• **Given request**:
Locate each line of the records containing the string "label", counting only matches that agree in case, and copy those lines.

Stored items from a collection:
** Begin **
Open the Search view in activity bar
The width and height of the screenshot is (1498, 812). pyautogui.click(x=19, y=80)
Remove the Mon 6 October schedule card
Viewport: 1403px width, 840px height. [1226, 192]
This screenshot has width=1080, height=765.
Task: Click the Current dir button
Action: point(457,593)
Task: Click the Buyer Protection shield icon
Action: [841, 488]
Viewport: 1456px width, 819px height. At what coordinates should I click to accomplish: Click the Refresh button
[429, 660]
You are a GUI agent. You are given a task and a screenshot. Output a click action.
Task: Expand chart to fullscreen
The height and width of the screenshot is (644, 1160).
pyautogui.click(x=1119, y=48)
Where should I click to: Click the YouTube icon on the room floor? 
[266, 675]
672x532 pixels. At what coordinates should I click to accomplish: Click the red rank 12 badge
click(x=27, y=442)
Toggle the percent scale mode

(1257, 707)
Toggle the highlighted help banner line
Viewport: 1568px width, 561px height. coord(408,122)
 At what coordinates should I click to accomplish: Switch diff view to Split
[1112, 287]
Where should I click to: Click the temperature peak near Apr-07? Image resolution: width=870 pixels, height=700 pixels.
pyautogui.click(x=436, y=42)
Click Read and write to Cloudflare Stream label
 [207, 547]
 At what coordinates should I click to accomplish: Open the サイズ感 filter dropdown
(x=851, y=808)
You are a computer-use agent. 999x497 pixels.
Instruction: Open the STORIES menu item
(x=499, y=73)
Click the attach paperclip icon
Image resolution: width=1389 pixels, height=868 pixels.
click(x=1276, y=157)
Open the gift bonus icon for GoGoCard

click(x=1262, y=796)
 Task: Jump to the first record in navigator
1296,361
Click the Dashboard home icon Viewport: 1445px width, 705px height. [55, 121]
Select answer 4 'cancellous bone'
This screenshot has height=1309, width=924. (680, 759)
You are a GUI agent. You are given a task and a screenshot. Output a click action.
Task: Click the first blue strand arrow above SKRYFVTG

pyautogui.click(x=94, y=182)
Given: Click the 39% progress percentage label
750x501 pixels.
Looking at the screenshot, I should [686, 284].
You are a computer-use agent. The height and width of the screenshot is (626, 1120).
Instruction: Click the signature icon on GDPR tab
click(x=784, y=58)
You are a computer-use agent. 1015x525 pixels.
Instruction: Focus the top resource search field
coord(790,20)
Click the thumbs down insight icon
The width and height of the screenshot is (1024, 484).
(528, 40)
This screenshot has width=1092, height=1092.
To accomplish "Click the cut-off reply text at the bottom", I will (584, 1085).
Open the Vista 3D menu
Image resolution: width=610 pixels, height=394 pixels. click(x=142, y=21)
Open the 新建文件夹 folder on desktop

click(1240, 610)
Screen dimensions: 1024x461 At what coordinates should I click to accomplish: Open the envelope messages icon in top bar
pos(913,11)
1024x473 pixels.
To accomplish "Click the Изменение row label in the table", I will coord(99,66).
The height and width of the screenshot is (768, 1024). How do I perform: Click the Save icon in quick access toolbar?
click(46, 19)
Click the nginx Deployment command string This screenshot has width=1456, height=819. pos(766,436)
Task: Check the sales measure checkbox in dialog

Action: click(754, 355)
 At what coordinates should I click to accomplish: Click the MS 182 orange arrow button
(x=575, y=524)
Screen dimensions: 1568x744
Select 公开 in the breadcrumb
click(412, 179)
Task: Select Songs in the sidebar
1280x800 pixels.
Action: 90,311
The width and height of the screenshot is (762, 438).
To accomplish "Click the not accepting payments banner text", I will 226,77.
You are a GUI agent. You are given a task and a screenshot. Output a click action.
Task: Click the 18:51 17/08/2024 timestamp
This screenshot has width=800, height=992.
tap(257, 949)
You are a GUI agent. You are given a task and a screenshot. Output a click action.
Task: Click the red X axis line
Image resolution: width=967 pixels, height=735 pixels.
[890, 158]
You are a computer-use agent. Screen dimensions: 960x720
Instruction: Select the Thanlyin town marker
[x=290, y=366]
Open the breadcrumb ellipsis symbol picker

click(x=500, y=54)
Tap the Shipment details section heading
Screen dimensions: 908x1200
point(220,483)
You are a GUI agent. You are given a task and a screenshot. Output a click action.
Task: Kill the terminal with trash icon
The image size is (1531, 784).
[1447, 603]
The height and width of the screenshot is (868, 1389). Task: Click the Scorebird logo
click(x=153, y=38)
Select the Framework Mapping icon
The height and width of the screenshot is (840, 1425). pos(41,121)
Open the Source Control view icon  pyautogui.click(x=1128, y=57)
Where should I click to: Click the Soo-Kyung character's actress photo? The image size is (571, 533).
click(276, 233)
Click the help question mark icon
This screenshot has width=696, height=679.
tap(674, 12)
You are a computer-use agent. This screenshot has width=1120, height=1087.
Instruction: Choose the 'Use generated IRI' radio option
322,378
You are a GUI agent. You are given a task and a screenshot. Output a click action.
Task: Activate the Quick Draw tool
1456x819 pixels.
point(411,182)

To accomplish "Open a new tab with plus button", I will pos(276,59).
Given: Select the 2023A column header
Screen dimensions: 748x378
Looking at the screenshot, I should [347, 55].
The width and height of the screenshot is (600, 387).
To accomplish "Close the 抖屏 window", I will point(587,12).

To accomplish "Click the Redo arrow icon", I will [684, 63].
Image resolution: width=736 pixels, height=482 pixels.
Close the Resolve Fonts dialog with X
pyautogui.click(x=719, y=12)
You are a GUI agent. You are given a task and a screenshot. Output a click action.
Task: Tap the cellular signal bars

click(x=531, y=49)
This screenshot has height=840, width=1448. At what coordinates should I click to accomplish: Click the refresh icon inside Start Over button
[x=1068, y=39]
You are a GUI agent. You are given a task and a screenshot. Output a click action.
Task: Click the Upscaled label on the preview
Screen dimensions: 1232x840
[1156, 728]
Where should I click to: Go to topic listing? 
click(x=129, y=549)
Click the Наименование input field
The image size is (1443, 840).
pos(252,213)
** End **
• **Full response**:
Click Read and write to Cloudflare Stream label
Given: Click the 39% progress percentage label
To accomplish "Click the Изменение row label in the table", I will coord(99,66).
Task: Click the Upscaled label on the preview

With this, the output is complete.